If an applicant fulfills the above mentioned criteria, then it may be eligible to apply for recognition as a startup.

Certificate from Incubator not mandatory anymore!

Let us now proceed to understand the application process, necessary documents and other relevant information that an applicant must furnish with its application:

  1. The application can be made online either through the DIPP web portal[1] or via their mobile app.
  2. Following documents are required to be submitted:
  • KYC (Know Your Customer) details, i.e., certificate of incorporation, registered office address, details about the directors or partners, authorized representatives of the company, number of employees etc.
  • Details of all or any intellectual property rights that the applicant may have registered or applied for. This includes the entire gamut of IPRs such as trademarks, patents, copyrights, design and plant varieties.
  • Identify the industry, sector and category.
  • To facilitate ease of doing business in India, the government has introduced self certification of the application. That means that it has eliminated regulatory and bureaucratic hurdles of obtaining recommendation and support letters from incubators and industry associations.

Once all the basic details regarding the entity are filled in, we come to the section that we believe can make or break the chances of receiving the recognition.

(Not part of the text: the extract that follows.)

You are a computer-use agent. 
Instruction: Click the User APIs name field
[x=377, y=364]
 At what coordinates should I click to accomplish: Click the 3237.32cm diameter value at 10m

Every applicant must keep in mind the revised definition a startup that is, an entity that is working towards innovation, improvement (existing product/service/process) and scalability. Applicants are required to submit a brief note highlighting how their startup is supporting these 3 key parameters in about 250 words. This section also requires the applicant to indicate the current stage of development of its product that is, whether it is in ideation, validation, early traction, or scaling stage. Apart from this, applicants may submit links to their website, any videos and press coverage of their entity. The application also requires applicants to submit a pitch deck, however, in our experience, essentially, the applicant has to submit an overview of their business and their business plan. Any document whether it is a brief profile of the startup, or an executive summary or a pitch deck that elucidates this would suffice

This sums up the application process for recognition of a startup. Unless there are issues, a certificate of recognition is granted within 3-4 days (sometimes even 1) of making an application.

Startup recognition can be obtained in less than 7 days!

It goes without saying that the Government has taken steps to simplify the application and kudos to the government for that. For instance, it comes as a huge relief that the self certification has been introduced and that the age limit for startups have been extended. But like all things new there are teething issues and of course, there are areas of concern that need to be looked at; for instance, we believe that at present the list of industries is not exhaustive. The Indian startup ecosystem is young and extremely dynamic. However, the list of industries is very limited and in our experience, a number of industries are missing from the list. This poses a huge problem for applicants. Kudos to the government for relaxing the age limit for startups, but we feel that there are many startups that have a longer gestation period and age limit of 7 years may be unfair to quite a few. Further, we also feel that a lot of startups may not be able to meet the criteria of employability and wealth creation in their early stages. Having said that, we also believe that the government has taken steps in the right direction. Over the next few years we hope to see favorable amendments that will benefit the entire startup ecosystem and give the Indian entrepreneurial spirit the impetus that it truly deserves!